## Task to complete:
An exact copy of all the data is the expected answer.

☆ ☆ ☆ ☆ ☆

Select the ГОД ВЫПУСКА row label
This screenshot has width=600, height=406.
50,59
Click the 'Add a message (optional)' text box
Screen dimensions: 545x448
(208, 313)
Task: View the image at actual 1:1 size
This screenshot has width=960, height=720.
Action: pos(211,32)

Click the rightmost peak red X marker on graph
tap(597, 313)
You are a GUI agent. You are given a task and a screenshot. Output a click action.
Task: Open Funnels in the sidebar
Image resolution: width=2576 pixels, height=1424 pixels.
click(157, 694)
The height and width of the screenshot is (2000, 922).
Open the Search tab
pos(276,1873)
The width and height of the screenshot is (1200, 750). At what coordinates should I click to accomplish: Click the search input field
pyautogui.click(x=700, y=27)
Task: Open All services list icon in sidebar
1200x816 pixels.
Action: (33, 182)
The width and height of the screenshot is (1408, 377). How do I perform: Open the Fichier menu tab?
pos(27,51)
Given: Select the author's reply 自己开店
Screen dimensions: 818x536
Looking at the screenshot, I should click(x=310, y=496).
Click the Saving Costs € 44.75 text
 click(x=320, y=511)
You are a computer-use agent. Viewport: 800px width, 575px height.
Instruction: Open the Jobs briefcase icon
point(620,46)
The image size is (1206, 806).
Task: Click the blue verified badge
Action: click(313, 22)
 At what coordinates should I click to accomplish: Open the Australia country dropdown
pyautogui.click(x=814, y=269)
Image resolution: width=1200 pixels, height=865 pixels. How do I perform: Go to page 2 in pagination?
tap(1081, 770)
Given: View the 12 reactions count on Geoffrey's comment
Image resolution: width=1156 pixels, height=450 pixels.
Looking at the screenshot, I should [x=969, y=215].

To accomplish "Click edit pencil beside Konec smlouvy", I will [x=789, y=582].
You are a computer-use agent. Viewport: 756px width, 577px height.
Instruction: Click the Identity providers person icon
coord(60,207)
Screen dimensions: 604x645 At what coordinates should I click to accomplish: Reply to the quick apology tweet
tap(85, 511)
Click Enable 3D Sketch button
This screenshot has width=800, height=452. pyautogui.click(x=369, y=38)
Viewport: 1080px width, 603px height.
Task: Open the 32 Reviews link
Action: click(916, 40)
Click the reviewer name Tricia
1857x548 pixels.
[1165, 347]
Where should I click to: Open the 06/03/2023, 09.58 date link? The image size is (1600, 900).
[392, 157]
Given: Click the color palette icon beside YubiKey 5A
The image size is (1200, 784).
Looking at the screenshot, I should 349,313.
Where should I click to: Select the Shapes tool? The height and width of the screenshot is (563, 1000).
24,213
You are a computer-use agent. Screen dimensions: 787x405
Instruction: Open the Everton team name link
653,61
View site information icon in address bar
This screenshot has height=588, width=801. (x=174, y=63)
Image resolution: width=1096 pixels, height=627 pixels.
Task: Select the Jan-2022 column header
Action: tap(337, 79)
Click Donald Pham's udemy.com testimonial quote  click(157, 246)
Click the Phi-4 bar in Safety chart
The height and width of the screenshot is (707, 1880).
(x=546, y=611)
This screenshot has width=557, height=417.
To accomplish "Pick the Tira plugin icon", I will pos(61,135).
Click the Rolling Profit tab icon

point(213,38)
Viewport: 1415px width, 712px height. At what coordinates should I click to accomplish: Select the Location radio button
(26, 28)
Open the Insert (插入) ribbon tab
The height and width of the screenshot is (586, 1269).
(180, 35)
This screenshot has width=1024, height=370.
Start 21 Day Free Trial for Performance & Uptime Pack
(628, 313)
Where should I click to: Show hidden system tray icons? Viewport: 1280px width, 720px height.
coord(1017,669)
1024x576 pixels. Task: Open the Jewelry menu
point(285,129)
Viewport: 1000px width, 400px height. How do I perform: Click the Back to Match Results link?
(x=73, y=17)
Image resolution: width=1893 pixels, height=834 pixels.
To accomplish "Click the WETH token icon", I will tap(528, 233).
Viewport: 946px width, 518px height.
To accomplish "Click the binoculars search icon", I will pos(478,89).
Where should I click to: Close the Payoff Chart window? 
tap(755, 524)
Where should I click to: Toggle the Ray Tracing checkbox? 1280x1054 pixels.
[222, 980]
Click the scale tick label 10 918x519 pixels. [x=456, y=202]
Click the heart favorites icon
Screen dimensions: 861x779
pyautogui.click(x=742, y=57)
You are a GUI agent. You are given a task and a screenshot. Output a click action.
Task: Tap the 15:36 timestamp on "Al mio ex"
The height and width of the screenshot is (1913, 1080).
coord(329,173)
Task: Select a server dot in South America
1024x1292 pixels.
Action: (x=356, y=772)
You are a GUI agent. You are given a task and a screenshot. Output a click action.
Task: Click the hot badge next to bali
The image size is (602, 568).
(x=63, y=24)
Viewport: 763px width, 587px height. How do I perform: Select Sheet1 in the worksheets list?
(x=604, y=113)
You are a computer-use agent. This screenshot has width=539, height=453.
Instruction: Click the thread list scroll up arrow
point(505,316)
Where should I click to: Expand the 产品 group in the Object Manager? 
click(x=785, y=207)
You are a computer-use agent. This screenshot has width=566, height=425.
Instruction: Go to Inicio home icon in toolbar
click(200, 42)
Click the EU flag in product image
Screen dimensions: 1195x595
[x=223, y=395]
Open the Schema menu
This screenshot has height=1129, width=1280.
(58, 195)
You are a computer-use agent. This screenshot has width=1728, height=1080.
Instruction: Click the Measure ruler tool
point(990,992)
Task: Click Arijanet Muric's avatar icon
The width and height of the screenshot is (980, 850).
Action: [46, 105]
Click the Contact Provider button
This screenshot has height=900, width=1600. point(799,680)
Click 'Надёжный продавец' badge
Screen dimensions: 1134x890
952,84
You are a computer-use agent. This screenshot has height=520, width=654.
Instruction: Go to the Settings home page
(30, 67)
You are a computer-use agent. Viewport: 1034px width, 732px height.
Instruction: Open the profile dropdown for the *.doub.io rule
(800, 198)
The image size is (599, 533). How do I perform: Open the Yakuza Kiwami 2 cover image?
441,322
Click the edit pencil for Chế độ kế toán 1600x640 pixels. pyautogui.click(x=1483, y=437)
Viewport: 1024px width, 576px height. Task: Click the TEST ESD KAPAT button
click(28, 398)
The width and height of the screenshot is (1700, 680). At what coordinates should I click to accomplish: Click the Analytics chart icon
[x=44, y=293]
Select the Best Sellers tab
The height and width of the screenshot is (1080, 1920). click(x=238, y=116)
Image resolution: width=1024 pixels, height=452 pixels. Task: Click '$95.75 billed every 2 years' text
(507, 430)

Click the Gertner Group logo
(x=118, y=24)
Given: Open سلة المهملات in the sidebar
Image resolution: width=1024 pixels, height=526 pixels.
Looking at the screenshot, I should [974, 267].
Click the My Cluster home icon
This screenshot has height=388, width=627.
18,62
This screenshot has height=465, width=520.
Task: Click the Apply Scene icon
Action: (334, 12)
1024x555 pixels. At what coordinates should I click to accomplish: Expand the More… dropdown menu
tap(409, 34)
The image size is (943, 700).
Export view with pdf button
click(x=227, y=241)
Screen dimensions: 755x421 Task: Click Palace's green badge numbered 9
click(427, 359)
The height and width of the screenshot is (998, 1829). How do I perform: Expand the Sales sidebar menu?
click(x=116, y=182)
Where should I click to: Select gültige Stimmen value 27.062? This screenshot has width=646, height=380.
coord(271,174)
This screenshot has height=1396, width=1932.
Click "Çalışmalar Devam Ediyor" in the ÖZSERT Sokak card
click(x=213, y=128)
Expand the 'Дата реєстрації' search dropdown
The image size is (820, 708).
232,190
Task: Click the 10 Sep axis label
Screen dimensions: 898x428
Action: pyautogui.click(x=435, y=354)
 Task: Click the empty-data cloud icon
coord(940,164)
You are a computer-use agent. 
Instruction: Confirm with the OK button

☆ ☆ ☆ ☆ ☆

## Your solution:
Select the ГОД ВЫПУСКА row label
This screenshot has width=600, height=406.
50,59
Click the 'Add a message (optional)' text box
Screen dimensions: 545x448
(208, 313)
Task: View the image at actual 1:1 size
This screenshot has width=960, height=720.
Action: pos(211,32)

Click the rightmost peak red X marker on graph
tap(597, 313)
You are a GUI agent. You are given a task and a screenshot. Output a click action.
Task: Open Funnels in the sidebar
Image resolution: width=2576 pixels, height=1424 pixels.
click(157, 694)
The height and width of the screenshot is (2000, 922).
Open the Search tab
pos(276,1873)
The width and height of the screenshot is (1200, 750). At what coordinates should I click to accomplish: Click the search input field
pyautogui.click(x=700, y=27)
Task: Open All services list icon in sidebar
1200x816 pixels.
Action: (33, 182)
The width and height of the screenshot is (1408, 377). How do I perform: Open the Fichier menu tab?
pos(27,51)
Given: Select the author's reply 自己开店
Screen dimensions: 818x536
Looking at the screenshot, I should click(x=310, y=496).
Click the Saving Costs € 44.75 text
 click(x=320, y=511)
You are a computer-use agent. Viewport: 800px width, 575px height.
Instruction: Open the Jobs briefcase icon
point(620,46)
The image size is (1206, 806).
Task: Click the blue verified badge
Action: click(313, 22)
 At what coordinates should I click to accomplish: Open the Australia country dropdown
pyautogui.click(x=814, y=269)
Image resolution: width=1200 pixels, height=865 pixels. How do I perform: Go to page 2 in pagination?
tap(1081, 770)
Given: View the 12 reactions count on Geoffrey's comment
Image resolution: width=1156 pixels, height=450 pixels.
Looking at the screenshot, I should [x=969, y=215].

To accomplish "Click edit pencil beside Konec smlouvy", I will [x=789, y=582].
You are a computer-use agent. Viewport: 756px width, 577px height.
Instruction: Click the Identity providers person icon
coord(60,207)
Screen dimensions: 604x645 At what coordinates should I click to accomplish: Reply to the quick apology tweet
tap(85, 511)
Click Enable 3D Sketch button
This screenshot has width=800, height=452. pyautogui.click(x=369, y=38)
Viewport: 1080px width, 603px height.
Task: Open the 32 Reviews link
Action: click(916, 40)
Click the reviewer name Tricia
1857x548 pixels.
[1165, 347]
Where should I click to: Open the 06/03/2023, 09.58 date link? The image size is (1600, 900).
[392, 157]
Given: Click the color palette icon beside YubiKey 5A
The image size is (1200, 784).
Looking at the screenshot, I should 349,313.
Where should I click to: Select the Shapes tool? The height and width of the screenshot is (563, 1000).
24,213
You are a computer-use agent. Screen dimensions: 787x405
Instruction: Open the Everton team name link
653,61
View site information icon in address bar
This screenshot has height=588, width=801. (x=174, y=63)
Image resolution: width=1096 pixels, height=627 pixels.
Task: Select the Jan-2022 column header
Action: tap(337, 79)
Click Donald Pham's udemy.com testimonial quote  click(157, 246)
Click the Phi-4 bar in Safety chart
The height and width of the screenshot is (707, 1880).
(x=546, y=611)
This screenshot has width=557, height=417.
To accomplish "Pick the Tira plugin icon", I will pos(61,135).
Click the Rolling Profit tab icon

point(213,38)
Viewport: 1415px width, 712px height. At what coordinates should I click to accomplish: Select the Location radio button
(26, 28)
Open the Insert (插入) ribbon tab
The height and width of the screenshot is (586, 1269).
(180, 35)
This screenshot has width=1024, height=370.
Start 21 Day Free Trial for Performance & Uptime Pack
(628, 313)
Where should I click to: Show hidden system tray icons? Viewport: 1280px width, 720px height.
coord(1017,669)
1024x576 pixels. Task: Open the Jewelry menu
point(285,129)
Viewport: 1000px width, 400px height. How do I perform: Click the Back to Match Results link?
(x=73, y=17)
Image resolution: width=1893 pixels, height=834 pixels.
To accomplish "Click the WETH token icon", I will tap(528, 233).
Viewport: 946px width, 518px height.
To accomplish "Click the binoculars search icon", I will pos(478,89).
Where should I click to: Close the Payoff Chart window? 
tap(755, 524)
Where should I click to: Toggle the Ray Tracing checkbox? 1280x1054 pixels.
[222, 980]
Click the scale tick label 10 918x519 pixels. [x=456, y=202]
Click the heart favorites icon
Screen dimensions: 861x779
pyautogui.click(x=742, y=57)
You are a GUI agent. You are given a task and a screenshot. Output a click action.
Task: Tap the 15:36 timestamp on "Al mio ex"
The height and width of the screenshot is (1913, 1080).
coord(329,173)
Task: Select a server dot in South America
1024x1292 pixels.
Action: (x=356, y=772)
You are a GUI agent. You are given a task and a screenshot. Output a click action.
Task: Click the hot badge next to bali
The image size is (602, 568).
(x=63, y=24)
Viewport: 763px width, 587px height. How do I perform: Select Sheet1 in the worksheets list?
(x=604, y=113)
You are a computer-use agent. This screenshot has width=539, height=453.
Instruction: Click the thread list scroll up arrow
point(505,316)
Where should I click to: Expand the 产品 group in the Object Manager? 
click(x=785, y=207)
You are a computer-use agent. This screenshot has width=566, height=425.
Instruction: Go to Inicio home icon in toolbar
click(200, 42)
Click the EU flag in product image
Screen dimensions: 1195x595
[x=223, y=395]
Open the Schema menu
This screenshot has height=1129, width=1280.
(58, 195)
You are a computer-use agent. This screenshot has width=1728, height=1080.
Instruction: Click the Measure ruler tool
point(990,992)
Task: Click Arijanet Muric's avatar icon
The width and height of the screenshot is (980, 850).
Action: [46, 105]
Click the Contact Provider button
This screenshot has height=900, width=1600. point(799,680)
Click 'Надёжный продавец' badge
Screen dimensions: 1134x890
952,84
You are a computer-use agent. This screenshot has height=520, width=654.
Instruction: Go to the Settings home page
(30, 67)
You are a computer-use agent. Viewport: 1034px width, 732px height.
Instruction: Open the profile dropdown for the *.doub.io rule
(800, 198)
The image size is (599, 533). How do I perform: Open the Yakuza Kiwami 2 cover image?
441,322
Click the edit pencil for Chế độ kế toán 1600x640 pixels. pyautogui.click(x=1483, y=437)
Viewport: 1024px width, 576px height. Task: Click the TEST ESD KAPAT button
click(28, 398)
The width and height of the screenshot is (1700, 680). At what coordinates should I click to accomplish: Click the Analytics chart icon
[x=44, y=293]
Select the Best Sellers tab
The height and width of the screenshot is (1080, 1920). click(x=238, y=116)
Image resolution: width=1024 pixels, height=452 pixels. Task: Click '$95.75 billed every 2 years' text
(507, 430)

Click the Gertner Group logo
(x=118, y=24)
Given: Open سلة المهملات in the sidebar
Image resolution: width=1024 pixels, height=526 pixels.
Looking at the screenshot, I should [974, 267].
Click the My Cluster home icon
This screenshot has height=388, width=627.
18,62
This screenshot has height=465, width=520.
Task: Click the Apply Scene icon
Action: (334, 12)
1024x555 pixels. At what coordinates should I click to accomplish: Expand the More… dropdown menu
tap(409, 34)
The image size is (943, 700).
Export view with pdf button
click(x=227, y=241)
Screen dimensions: 755x421 Task: Click Palace's green badge numbered 9
click(427, 359)
The height and width of the screenshot is (998, 1829). How do I perform: Expand the Sales sidebar menu?
click(x=116, y=182)
Where should I click to: Select gültige Stimmen value 27.062? This screenshot has width=646, height=380.
coord(271,174)
This screenshot has height=1396, width=1932.
Click "Çalışmalar Devam Ediyor" in the ÖZSERT Sokak card
click(x=213, y=128)
Expand the 'Дата реєстрації' search dropdown
The image size is (820, 708).
232,190
Task: Click the 10 Sep axis label
Screen dimensions: 898x428
Action: pyautogui.click(x=435, y=354)
 Task: Click the empty-data cloud icon
coord(940,164)
You are a computer-use agent. 
Instruction: Confirm with the OK button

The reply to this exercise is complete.